Recently, a question I asked had the differential equation $y''=xyy'$.
A trick to solving this quickly is to notice that scaling $y$ by $a$ and $x$ by $b$ shows that $a=1/b^2$ is the condition that leaves the equation unchanged. An ansatz of $y=\alpha/x^2$ is then proposed and one can easily solve for $\alpha$.
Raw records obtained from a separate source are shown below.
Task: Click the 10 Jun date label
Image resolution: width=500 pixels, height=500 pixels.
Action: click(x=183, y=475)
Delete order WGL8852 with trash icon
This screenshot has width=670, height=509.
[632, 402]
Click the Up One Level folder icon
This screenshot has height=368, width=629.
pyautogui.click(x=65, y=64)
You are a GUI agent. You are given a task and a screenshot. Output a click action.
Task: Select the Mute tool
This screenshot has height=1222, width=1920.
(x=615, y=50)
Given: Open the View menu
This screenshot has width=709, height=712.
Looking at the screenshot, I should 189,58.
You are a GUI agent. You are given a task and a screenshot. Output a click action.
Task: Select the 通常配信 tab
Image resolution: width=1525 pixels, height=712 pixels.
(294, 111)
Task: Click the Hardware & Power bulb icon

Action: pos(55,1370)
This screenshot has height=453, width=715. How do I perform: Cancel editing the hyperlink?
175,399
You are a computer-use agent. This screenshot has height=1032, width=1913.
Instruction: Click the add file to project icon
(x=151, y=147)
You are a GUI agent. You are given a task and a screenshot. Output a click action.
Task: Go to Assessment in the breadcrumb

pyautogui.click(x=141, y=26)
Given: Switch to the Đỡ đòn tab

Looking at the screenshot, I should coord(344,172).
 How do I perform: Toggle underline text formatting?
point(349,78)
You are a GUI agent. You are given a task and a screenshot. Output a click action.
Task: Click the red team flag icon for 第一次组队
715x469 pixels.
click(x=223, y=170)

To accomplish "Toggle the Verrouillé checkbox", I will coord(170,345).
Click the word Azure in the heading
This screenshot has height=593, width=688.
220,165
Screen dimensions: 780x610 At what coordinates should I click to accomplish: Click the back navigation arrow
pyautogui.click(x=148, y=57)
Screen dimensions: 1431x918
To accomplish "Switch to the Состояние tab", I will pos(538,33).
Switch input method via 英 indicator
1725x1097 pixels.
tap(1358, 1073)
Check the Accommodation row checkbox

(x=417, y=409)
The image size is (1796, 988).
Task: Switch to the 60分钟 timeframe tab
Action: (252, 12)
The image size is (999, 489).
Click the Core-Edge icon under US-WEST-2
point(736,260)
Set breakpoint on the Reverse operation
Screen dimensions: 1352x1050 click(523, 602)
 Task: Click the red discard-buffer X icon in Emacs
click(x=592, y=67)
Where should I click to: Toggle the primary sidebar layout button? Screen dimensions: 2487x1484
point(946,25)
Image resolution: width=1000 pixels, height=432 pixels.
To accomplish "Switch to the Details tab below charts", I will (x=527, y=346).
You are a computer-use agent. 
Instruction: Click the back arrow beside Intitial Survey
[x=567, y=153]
Is this generally true? Given an ODE of the form $f\left(y^{(n)}(x),y^{(n-1)}(x)...y'(x), y(x), x\right)=0$ and this is invariant under the transformation $y\rightarrow ay$ and $x\rightarrow bx$, can I
a) Always find a relationship between $a$ and $b$
b) If a) is true or I am able in a particular case to find a relationship between $a$ and $b$, can I then use an ansatz that relates $y$ and $x$ in the same way as $a$ and $b$?
Feel free to add proofs or counterexamples to illustrate.
Note that $x^n y^{(n)}/y$ is invariant under $y \to a y$ and $x \to b x$ for all $a$ and $b$. Thus for an equation constructed from these terms and constants there is no relationship between $a$ and $b$.
EDIT:
In part (b), you also sometimes have to include logarithmic factors. For example, $$x y' - x^2 y'' - y = 2 x$$ is invariant under $y \to a y, x \to b x$ for $a=b$. Your ansatz would lead to $y = x$, but this is not a solution. Instead, the solutions are $y = x \ln(x)^2 + c_1 x + c_2 x \ln(x)$.